= Tasks =
A: From the passage on domain models and persistence, extract the text between "The need for" and "that, a layer.", inclusive.
B: In the passage on domain models and persistence, which two database vendors are named as having subtle differences in data types?

= Document excerpt =
○ ○ ○
The overlap between business logic concerns and persistence concerns. Object oriented design thrives when a class model sticks to SOLID principles. But these principles are not necessarily at odds with persistence concerns. I mean that although the concerns are different, in the end their resultant requirements may be quite similar. For instance, both concerns may require valid object state and correct associations.
There can be use cases, however, in which objects temporarily need to be in a state that absolutely shouldn't be stored. This may be a reason to work with dedicated domain classes. Another reason may be that the entity model just can't fulfill the best segmentation of responsibilities. For instance, a business process "blacklisting customer" may require data that is scattered over so many entity objects that new domain classes must be designed that can encapsulate the data and the methods working on them. In other words: doing this by entities would violate the Tell Don't Ask principle.
The need for layering. For instance, if the data access layer targets different database vendors it may have to consist of interchangeable parts that are vendor-specific (e.g. to account for subtle differences in data types between Oracle and Sql Server or to exploit vendor-specific features). Using the persistence model as domain model would probably bleed vendor-specific implementations into the business logic. That would be really bad. There the data access layer should be precisely that, a layer.
(Very trivial) The amount of data. Creating objects takes time and resources. When "many" objects are involved in a business case it may just be too expensive to build both entity objects and domain objects.
○ ○ ○
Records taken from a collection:

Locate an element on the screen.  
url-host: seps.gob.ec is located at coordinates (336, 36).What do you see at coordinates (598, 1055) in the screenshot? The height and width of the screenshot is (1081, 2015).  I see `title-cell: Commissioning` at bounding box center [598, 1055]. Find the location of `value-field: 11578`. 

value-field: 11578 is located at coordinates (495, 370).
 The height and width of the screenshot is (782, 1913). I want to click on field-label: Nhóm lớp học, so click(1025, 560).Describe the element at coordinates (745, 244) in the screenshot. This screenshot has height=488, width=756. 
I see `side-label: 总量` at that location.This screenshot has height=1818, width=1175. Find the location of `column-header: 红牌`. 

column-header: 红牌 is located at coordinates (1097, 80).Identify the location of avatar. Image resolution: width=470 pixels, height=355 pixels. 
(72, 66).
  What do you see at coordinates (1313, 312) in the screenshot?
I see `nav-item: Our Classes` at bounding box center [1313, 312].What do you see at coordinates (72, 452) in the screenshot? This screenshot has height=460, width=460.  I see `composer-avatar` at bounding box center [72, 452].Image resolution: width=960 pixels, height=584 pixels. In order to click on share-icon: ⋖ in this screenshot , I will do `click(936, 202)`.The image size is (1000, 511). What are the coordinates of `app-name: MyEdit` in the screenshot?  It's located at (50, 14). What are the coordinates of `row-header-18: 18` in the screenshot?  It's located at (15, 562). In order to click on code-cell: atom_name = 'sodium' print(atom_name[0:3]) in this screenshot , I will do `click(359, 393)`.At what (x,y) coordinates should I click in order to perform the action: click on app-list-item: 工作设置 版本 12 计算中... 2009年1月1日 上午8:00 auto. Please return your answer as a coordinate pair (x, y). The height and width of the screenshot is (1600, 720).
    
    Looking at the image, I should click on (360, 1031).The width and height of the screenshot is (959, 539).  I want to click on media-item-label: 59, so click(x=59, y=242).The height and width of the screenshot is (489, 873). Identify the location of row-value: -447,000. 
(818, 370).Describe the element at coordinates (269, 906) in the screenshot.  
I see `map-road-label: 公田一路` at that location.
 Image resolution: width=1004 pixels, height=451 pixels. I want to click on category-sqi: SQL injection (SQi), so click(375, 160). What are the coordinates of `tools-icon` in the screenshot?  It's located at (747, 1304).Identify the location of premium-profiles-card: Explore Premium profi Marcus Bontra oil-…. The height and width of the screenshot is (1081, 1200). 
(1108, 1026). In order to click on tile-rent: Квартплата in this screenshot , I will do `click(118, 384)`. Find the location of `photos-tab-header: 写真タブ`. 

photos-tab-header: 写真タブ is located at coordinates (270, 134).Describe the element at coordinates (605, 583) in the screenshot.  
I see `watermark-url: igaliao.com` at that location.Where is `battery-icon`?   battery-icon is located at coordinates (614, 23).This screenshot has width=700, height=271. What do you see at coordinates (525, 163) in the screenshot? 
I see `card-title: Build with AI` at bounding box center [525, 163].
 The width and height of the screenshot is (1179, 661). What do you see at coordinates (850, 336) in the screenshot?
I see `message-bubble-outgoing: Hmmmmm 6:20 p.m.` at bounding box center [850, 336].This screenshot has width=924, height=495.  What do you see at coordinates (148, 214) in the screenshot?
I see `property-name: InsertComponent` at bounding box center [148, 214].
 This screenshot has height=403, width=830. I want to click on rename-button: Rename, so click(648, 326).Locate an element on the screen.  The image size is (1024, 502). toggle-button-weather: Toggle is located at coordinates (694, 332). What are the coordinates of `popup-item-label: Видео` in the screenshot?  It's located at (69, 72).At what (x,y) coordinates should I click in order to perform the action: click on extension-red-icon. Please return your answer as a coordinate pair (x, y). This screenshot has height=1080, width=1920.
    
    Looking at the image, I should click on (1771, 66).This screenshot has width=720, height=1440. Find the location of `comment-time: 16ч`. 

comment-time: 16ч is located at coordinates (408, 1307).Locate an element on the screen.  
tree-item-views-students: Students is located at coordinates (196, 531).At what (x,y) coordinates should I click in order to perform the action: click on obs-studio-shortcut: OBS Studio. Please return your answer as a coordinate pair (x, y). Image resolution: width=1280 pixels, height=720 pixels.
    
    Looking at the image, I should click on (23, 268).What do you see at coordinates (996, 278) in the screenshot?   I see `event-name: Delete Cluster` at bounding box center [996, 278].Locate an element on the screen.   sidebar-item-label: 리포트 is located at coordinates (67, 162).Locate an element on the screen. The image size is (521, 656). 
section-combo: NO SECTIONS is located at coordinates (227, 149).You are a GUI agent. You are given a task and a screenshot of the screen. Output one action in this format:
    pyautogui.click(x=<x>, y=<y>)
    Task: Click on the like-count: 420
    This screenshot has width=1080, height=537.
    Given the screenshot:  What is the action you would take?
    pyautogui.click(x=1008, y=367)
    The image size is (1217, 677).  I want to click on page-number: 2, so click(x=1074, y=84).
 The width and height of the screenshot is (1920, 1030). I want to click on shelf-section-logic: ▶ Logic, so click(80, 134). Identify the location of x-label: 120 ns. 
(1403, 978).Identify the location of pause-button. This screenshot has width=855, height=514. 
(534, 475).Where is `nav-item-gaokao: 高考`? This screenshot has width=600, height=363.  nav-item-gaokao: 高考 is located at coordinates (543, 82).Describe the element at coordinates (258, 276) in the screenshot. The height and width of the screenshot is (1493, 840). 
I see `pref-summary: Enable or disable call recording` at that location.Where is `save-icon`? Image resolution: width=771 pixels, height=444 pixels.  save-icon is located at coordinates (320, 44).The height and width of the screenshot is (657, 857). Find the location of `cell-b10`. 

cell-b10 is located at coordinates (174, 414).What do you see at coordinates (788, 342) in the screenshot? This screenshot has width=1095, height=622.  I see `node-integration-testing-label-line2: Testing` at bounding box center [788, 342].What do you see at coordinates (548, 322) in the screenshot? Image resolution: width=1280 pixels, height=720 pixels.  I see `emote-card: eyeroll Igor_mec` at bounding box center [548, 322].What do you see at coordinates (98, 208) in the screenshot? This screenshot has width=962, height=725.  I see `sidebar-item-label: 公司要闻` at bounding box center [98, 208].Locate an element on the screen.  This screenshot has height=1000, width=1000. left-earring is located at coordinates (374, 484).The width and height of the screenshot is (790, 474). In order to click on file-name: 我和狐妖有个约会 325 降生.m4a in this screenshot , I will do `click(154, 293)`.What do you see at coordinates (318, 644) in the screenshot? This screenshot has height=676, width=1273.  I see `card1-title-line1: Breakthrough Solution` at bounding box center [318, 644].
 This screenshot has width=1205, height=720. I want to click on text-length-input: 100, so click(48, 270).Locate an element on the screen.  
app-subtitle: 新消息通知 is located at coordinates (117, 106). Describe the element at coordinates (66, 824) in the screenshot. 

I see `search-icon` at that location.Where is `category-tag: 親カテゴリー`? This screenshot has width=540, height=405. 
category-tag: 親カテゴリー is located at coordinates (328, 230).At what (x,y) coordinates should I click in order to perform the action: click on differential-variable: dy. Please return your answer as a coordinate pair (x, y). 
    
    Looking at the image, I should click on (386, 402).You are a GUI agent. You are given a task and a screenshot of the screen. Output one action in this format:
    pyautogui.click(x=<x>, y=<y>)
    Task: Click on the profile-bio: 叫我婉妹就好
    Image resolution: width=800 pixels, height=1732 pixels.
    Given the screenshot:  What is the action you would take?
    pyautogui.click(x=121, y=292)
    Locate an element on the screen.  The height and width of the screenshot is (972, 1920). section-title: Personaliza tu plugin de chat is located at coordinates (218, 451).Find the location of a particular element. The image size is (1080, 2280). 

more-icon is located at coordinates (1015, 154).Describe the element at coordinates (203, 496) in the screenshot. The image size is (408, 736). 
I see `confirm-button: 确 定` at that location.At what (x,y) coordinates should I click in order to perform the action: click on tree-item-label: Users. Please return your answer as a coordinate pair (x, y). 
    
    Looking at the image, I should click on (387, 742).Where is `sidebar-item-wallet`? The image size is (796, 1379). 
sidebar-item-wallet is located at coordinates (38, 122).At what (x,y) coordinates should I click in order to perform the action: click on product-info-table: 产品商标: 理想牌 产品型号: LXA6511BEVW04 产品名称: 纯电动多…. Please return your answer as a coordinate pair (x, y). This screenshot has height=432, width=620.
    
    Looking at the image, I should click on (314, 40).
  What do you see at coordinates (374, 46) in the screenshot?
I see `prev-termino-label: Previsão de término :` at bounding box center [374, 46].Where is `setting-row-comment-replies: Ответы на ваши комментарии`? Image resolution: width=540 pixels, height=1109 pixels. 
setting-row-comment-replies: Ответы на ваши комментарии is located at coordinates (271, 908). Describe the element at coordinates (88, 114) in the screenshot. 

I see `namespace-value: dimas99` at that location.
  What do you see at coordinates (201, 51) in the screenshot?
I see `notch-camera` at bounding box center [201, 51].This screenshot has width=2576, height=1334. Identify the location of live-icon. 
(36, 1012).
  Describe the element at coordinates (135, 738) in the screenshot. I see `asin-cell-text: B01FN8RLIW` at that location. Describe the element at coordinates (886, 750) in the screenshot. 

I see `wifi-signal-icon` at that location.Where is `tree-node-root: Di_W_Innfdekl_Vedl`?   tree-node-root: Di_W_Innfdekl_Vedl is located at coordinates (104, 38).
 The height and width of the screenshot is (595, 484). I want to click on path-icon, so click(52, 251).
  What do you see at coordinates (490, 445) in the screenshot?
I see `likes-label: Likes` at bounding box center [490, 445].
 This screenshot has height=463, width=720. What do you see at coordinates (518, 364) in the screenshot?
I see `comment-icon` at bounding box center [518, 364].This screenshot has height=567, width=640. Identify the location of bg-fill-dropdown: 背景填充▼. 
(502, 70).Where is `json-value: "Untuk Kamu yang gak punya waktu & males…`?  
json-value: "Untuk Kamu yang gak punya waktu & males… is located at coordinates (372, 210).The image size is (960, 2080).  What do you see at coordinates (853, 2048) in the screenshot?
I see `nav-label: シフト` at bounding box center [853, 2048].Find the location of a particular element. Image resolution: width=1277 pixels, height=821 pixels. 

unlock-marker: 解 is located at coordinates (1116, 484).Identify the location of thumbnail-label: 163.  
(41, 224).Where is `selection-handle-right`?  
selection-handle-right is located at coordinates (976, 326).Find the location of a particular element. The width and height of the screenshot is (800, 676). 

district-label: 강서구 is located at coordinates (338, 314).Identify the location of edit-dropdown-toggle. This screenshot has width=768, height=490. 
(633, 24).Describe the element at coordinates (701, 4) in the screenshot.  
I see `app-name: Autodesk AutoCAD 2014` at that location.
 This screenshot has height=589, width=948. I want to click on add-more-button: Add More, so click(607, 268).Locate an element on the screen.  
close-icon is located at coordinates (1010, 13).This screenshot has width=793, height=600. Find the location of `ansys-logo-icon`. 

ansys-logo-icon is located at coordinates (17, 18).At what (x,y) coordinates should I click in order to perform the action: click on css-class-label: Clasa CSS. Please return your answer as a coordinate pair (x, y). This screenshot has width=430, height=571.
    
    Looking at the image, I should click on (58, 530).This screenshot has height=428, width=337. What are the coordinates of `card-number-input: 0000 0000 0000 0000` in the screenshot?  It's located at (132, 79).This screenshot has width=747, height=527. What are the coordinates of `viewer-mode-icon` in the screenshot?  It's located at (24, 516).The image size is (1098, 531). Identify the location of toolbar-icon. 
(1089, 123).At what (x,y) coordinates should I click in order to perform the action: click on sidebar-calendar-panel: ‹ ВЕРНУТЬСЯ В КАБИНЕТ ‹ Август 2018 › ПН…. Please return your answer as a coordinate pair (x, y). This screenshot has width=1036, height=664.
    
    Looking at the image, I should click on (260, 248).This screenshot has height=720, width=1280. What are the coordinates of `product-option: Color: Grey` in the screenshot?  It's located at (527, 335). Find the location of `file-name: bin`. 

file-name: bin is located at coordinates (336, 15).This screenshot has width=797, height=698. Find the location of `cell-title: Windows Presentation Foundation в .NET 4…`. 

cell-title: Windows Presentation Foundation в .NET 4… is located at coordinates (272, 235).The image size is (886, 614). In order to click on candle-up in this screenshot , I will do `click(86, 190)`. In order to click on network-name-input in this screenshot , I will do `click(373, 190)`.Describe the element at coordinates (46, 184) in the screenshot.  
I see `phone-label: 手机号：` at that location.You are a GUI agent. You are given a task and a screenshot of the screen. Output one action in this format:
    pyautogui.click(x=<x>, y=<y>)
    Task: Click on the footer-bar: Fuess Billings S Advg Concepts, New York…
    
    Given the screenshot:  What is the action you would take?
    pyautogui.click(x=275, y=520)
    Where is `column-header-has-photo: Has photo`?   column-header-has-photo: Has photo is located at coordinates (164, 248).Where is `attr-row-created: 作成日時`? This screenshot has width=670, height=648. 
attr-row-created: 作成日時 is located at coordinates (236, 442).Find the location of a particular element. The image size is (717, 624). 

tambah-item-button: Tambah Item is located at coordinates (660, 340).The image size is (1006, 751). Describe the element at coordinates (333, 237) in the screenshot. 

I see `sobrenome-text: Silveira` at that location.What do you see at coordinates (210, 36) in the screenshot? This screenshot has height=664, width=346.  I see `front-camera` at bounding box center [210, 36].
○ ○ ○
= Task responses =
A:
The need for layering. For instance, if the data access layer targets different database vendors it may have to consist of interchangeable parts that are vendor-specific (e.g. to account for subtle differences in data types between Oracle and Sql Server or to exploit vendor-specific features). Using the persistence model as domain model would probably bleed vendor-specific implementations into the business logic. That would be really bad. There the data access layer should be precisely that, a layer.

B: Oracle and Sql Server.